Porque as receitas desse estado são provenientes dos cidadãos que passam esforçados sacrifícios para cumprirem com os seus deveres, verbas que são arrancadas àqueles que produzem, á população activa que constrói o país onde reside! E quando aqueles que nos governam vêm falar de crise, antes se lembrem de nos prestar tais explicações!
Um manto escuro envolve a paisagem… acendem-se luzes amarelas pelo correr da marginal… um skatter em estilo heavy-metal, imprimindo forte rotação na sua prancha, circula absorto em seus pensamentos… pontinhos tremeluzem no convés dos distantes navios … uma cascata de luz vai crescendo no horizonte… a cidade prepara-se para as trevas… um leve aroma a nafta faz-se notar… a buzina rouca e profunda de um navio revela-se distante… nas águas escuras pressente-se o chapinhar de um peixe… será uma linda sereia?
Um cão sarnoso, caminha torcido pela marginal… a brisa arrefece cada vez mais… é a maresia.
O Cidadão enterra o boné… arrebita a gola do capote, saca da carteira de Captain Black e carrega a chaminé do cachimbo… calca… com o isqueiro, atiça o lume… uma baforada… outra… até que ferra, crepitando o fogo no palhuço do tabaco… forte aroma envolve o espaço… descontrai… o tempo passa… das estreitas e escuras ruelas surge um grupo de alegres e ruidosos rastafaris… aproxima-se…
-Yá men, tens lume?
-Oh, boa noite… toma… chega aqui a mortalha…

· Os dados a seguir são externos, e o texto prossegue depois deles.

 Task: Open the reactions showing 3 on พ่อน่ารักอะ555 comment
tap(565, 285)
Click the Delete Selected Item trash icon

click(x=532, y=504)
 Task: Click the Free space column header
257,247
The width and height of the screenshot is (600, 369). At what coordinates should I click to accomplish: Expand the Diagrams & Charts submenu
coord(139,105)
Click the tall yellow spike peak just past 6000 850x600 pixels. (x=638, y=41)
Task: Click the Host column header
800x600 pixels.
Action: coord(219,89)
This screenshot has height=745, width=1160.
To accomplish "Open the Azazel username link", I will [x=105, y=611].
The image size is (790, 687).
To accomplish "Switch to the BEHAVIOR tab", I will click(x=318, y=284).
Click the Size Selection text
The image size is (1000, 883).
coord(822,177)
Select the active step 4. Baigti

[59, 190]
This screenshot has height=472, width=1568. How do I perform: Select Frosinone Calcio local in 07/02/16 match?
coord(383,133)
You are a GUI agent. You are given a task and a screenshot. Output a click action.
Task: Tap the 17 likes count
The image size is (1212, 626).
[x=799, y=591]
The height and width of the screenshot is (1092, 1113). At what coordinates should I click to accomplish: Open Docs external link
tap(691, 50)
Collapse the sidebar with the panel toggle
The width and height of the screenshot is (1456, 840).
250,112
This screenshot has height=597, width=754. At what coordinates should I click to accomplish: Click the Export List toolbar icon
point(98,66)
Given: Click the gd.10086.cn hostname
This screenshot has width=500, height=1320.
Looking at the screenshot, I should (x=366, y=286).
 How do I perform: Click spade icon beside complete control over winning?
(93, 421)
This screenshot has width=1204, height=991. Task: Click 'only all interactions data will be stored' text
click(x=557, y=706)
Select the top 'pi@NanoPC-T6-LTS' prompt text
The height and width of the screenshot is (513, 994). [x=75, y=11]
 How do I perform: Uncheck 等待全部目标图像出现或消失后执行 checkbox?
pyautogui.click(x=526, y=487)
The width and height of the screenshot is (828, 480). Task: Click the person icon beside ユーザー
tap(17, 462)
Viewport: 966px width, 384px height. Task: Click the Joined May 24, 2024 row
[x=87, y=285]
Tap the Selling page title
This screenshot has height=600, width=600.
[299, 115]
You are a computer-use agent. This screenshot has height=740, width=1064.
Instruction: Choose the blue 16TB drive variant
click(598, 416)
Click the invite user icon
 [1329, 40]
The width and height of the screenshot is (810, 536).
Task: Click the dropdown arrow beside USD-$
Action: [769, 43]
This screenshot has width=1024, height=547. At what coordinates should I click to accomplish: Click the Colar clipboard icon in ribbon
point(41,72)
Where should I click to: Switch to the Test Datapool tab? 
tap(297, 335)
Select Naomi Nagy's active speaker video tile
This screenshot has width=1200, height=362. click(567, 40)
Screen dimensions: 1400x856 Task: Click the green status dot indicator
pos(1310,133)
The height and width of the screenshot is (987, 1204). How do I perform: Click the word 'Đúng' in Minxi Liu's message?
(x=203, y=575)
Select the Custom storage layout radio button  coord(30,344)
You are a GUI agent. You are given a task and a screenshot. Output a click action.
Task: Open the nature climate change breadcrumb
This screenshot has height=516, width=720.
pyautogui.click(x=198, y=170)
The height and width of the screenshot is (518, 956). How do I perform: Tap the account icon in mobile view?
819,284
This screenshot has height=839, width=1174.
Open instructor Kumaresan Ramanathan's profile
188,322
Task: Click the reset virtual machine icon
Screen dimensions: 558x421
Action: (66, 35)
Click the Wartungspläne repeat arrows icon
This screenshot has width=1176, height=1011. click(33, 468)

Com o aconchego das mãos se acendeu mais um cigarro…
-Fixe meu! Tá-se bem!
-Curtes, mêmo! Numa bôa…
-Thanks, men! Vamos bazar…
-Djá!
O Cidadão contempla aquele infinito horizonte urbano… esta… e a outra margem… vai derretendo o tempo… quantos rios no mundo existirão… cada um com suas margens… as deste rio e as dos outros! Rios de vida… rios de aventura… rios de memória… rios de sonho… rios de alegria… rios de tristeza… rios de guerra e de paz… rios de fome… rios de miséria e rios de fartura… rios de doença… todos os rios têm duas margens… uns transponíveis… outros… talvez NÃO!
Vem-lhe à ideia o quanto está distante de casa… da família… perdeu-se… tem que regressar… não nesse dia… o Cidadão é pequeno na imensidão deste mundo!